- **Prompt**:
Using the material below, print the line that contains "Task: Click the Situação Cartão label", the line that contains "This screenshot has height=1568, width=723.", and every line in between, exactly and nothing else.
──────── Information given ────────
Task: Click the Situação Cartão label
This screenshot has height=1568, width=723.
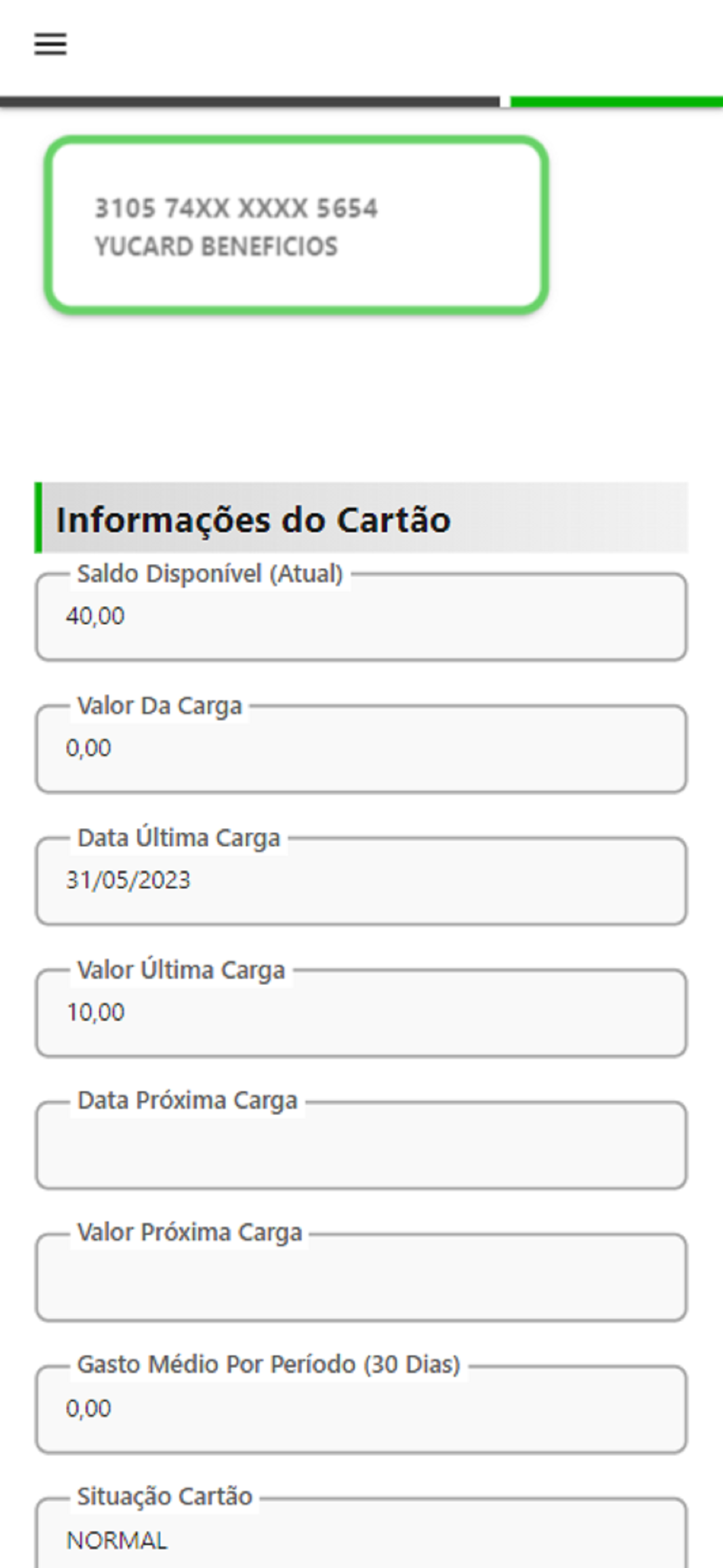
────────
──────── Information given ────────
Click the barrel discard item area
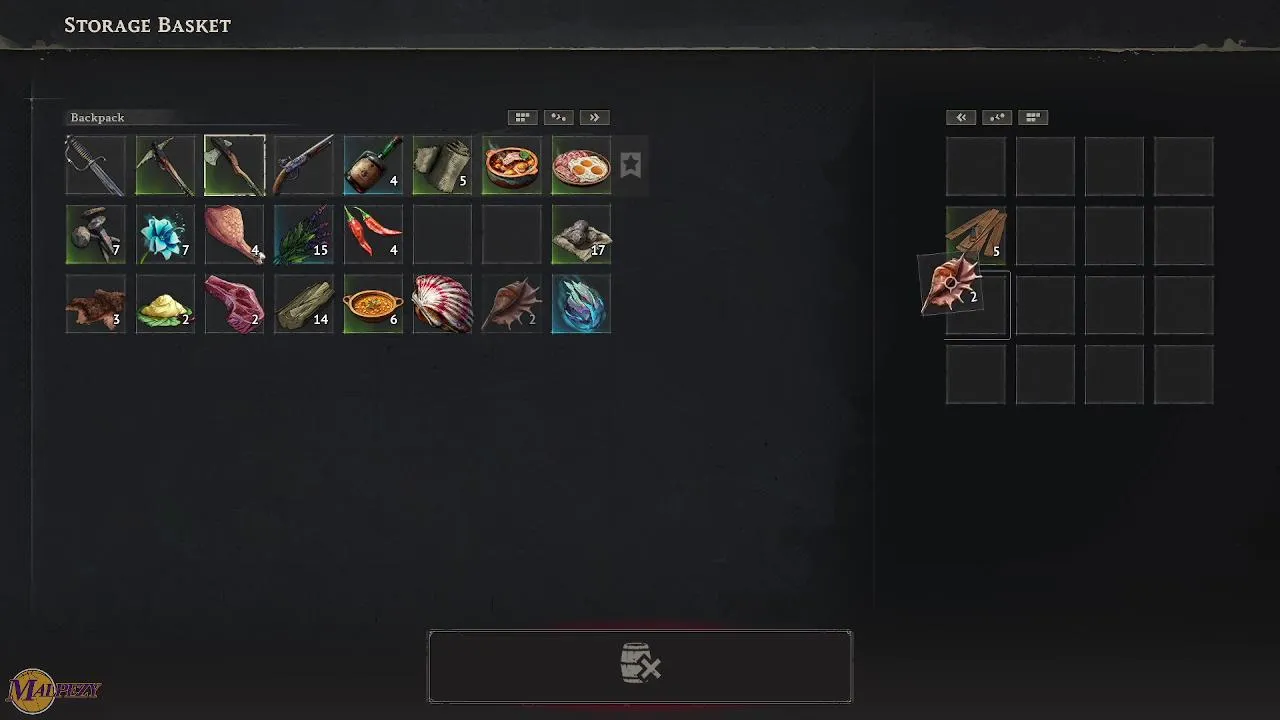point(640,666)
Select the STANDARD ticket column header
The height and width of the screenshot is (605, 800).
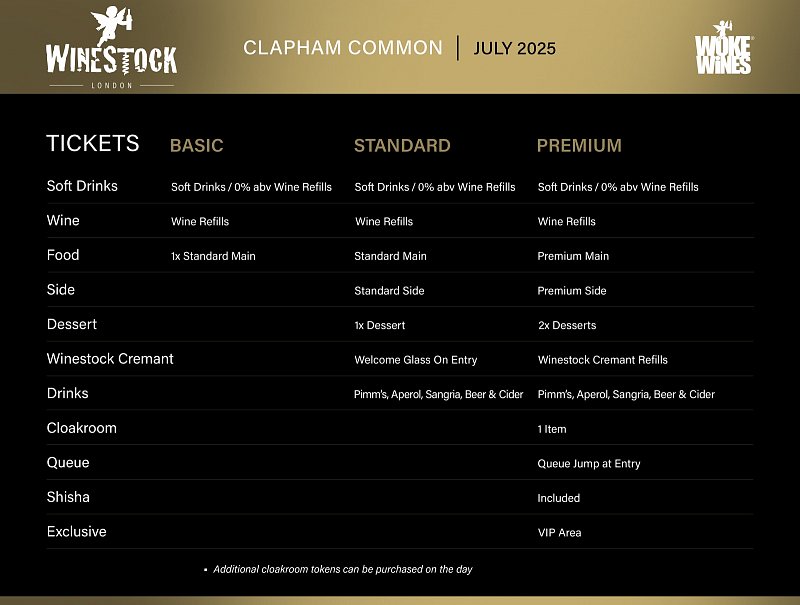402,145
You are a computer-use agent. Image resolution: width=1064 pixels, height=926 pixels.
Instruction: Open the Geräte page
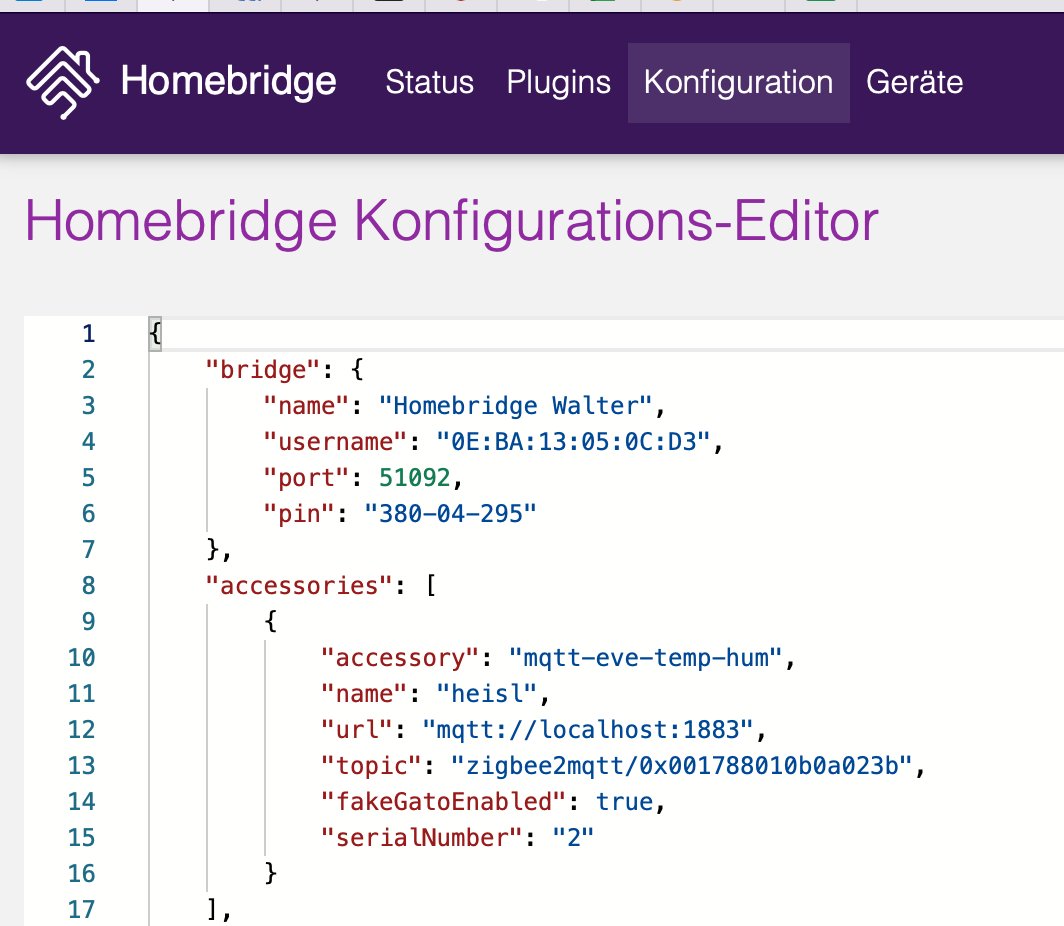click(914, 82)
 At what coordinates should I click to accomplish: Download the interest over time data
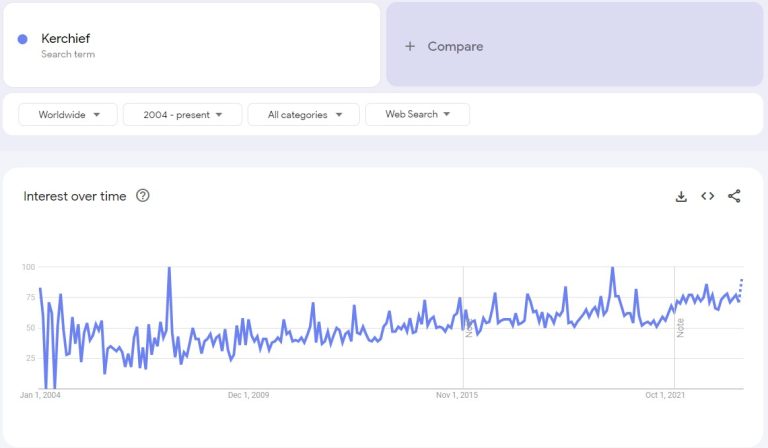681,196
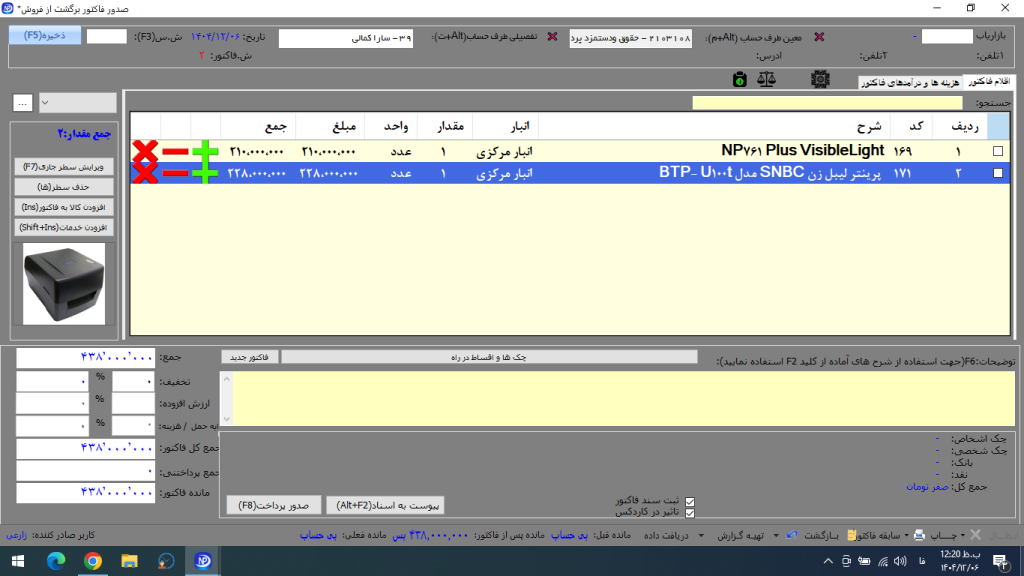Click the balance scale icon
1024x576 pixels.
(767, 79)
────────
- **Response**:
Task: Click the Situação Cartão label
This screenshot has height=1568, width=723.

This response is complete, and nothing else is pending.